Doch auch die Widerwärtigkeit dieser hochrangigen Nazis wird deutlich gezeigt, so sagt Hitler in einer Szene: "Ich kann kein Mitgefühl empfinden. Wir haben das deutsche Volk nicht gezwungen, es hat uns beauftragt." Die Dialoge des Films sind übrigens fast alle durch Quellen belegt, zum Beispiel durch Autobiographien, Tagebücher und Interviews mit Überlebenden (unter anderem mit Hitlers Fahrer Erich Kempka und seinem Adjutant Günsche).

Ich hatte das Glück, an einer im Anschluss an die Vorstellung abgehaltenen Diskussion teilnehmen zu dürfen, die von einem Geschichtsdozent der Universität Hildesheim, Professor Manfred Overesch, geleitet wurde. So kann ich auch sagen, dass der Film nicht unrealistisch ist, denn es kann sich alles tatsächlich so zugetragen haben. Kritik wurde allerdings an der Charakterzeichnung des Professor Ernst Günther Schenck geübt, der im Film in einem positiven Licht erscheint. In Wirklichkeit war dieser der Ernährungsinspekteur der Waffen-SS und testete im Konzentrationslager Mauthausen eine für die Frontsoldaten entwickelte Ernährung, die jedoch etliche KZ-Insassen das Leben kostete. Ergo wird diese Person im Film in falscher Weise dargestellt, was in meinen Augen in keinster Weise gut zu heissen sein sollte.

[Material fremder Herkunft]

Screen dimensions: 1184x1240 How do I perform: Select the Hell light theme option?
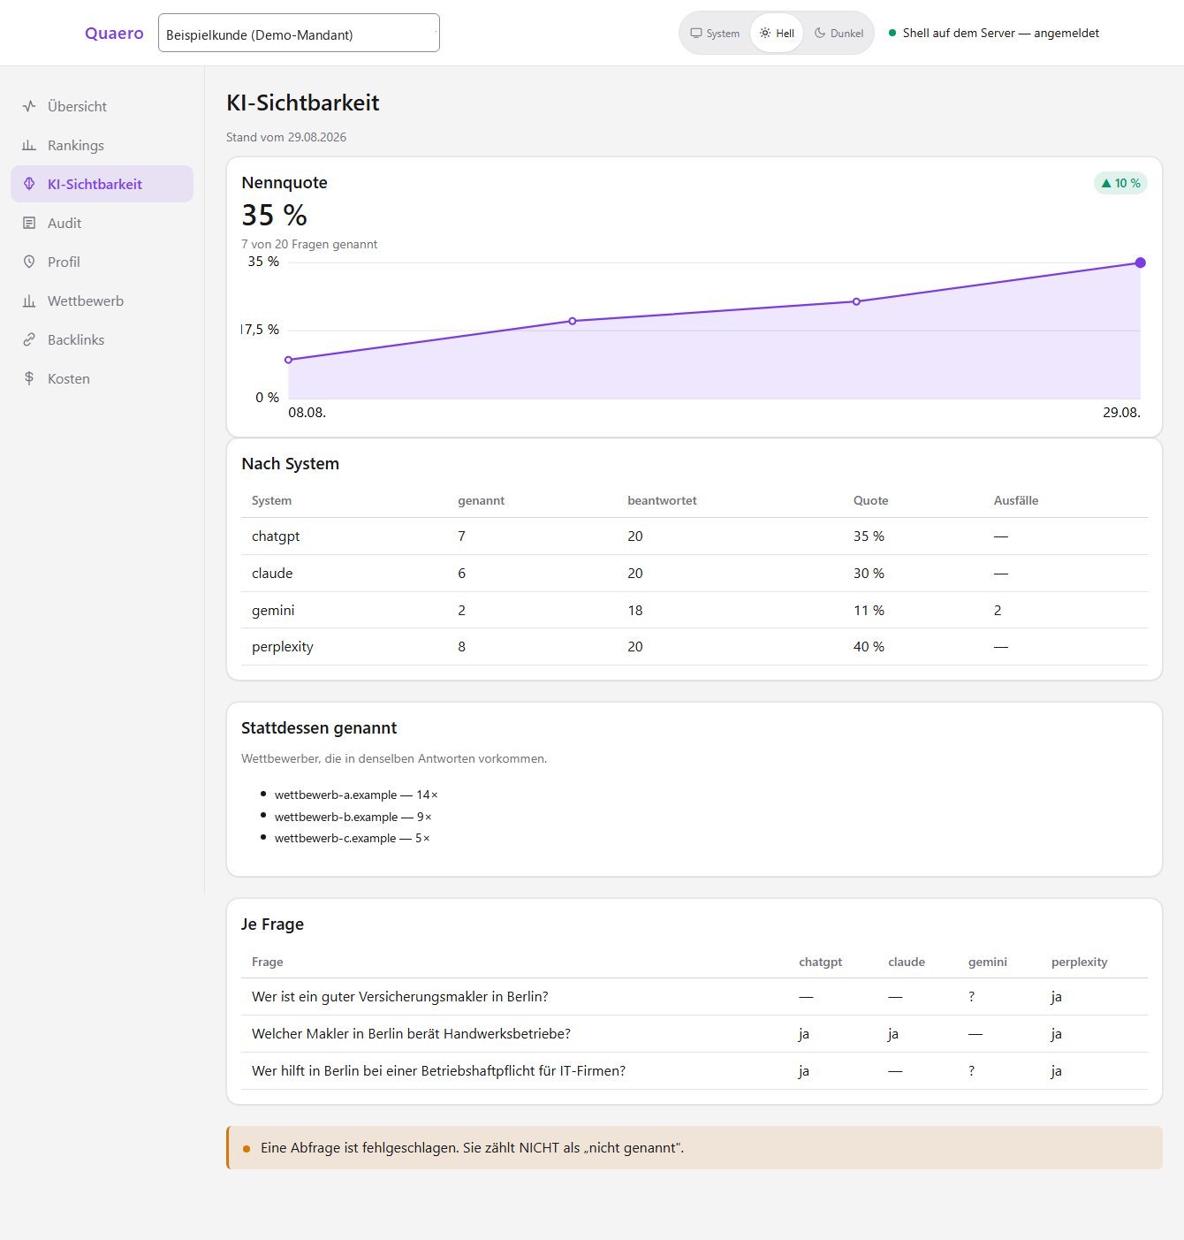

Mit dem Untergang kommt ein neuer Anfang, und hier bedeutete der Untergang des dritten Reiches einen Neubeginn der Freiheit. Dieser Neubeginn sollte das Antlitz der Welt grundlegend verändern, und um unsere heutige Welt verstehen zu können, muss man auch an ihren Anfang schauen. Dazu regt dieser Film an, und ich kann nur jedem empfehlen, ihn anzusehen. Wenn das Interesse geweckt werden sollte, sich mehr über die Geschichte zu informieren, um sich mit ihr auseinandersetzten zu können, dann ist der Film ein voller Erfolg. Auf ins Kino!